This brief note tells what I know about General Semantics. It was posted on the Yahoo! A. E. van Vogt club site recently. Van used General Semantics concepts in his Null-A novels.
Here is the unedited post:
I can tell you a little about General Semantics. It's a term that strictly applies to the theories and works of Alfred Korzybski, and not to semantics in general, though it's sometimes used that way.
Science and Sanity is Korzybski's most ambitious and most famous work. I think it originally came out in the 1930s, maybe even earlier. I read part of this a few decades ago; it's very tough going, and some of it will seem nonsensical to most readers. I particularly remember Korzybski's claims for the importance of the "structural differential," a device or object that is supposed to teach children about G.S. I don't recall having heard anything more about this object outside of the book itself, and I think a lot of people would find it completely preposterous. I wasn't quite that rejecting of it, and given my later understanding of Montessori's methods, I'm not sure Korzybski was absolutely wrong.
S. I. Hayakawa is doubtless the most well-known figure in G.S. after Korzybski. He wrote the popular book Language in Thought and Action, which focuses on the semantics aspect of G.S. I think Wendell Phillips's book, People in Quandaries (sp?), is also based on G.S.
Korzybski claimed to be a Polish count. He and Science and Sanity are much quoted and cited.

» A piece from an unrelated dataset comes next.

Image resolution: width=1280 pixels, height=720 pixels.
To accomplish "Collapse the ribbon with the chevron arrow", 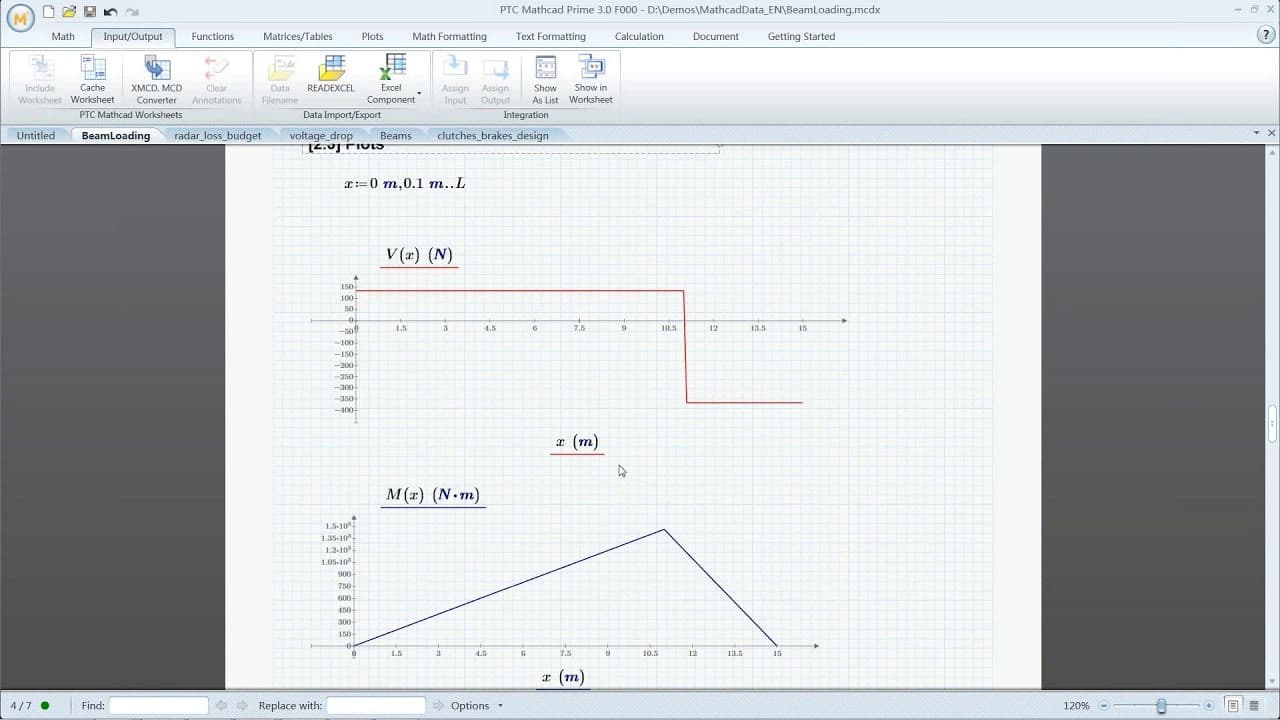I will coord(1258,132).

I think it is sometimes claimed that what's new about G.S. isn't any good, and what's good isn't new. There may be a large grain of truth to this charge, but I think G.S. has done much to popularize superior thinking habits. There was a Non-Aristotelian Society in existence a while back, and they may still be in operation. I never joined because it was too expensive for my lifestyle. They (or someone) published a magazine, titled Etc., which Hayakawa edited for a while. Don't know whether they're still in existence.
I think there's a link in our list that relates to G.S. If you want to pursue the subject, that might be a good place to start, or do a search on any of the terms or names I've mentioned here. I haven't done any research for this note, being too lazy, so I apologize for its inadequacies.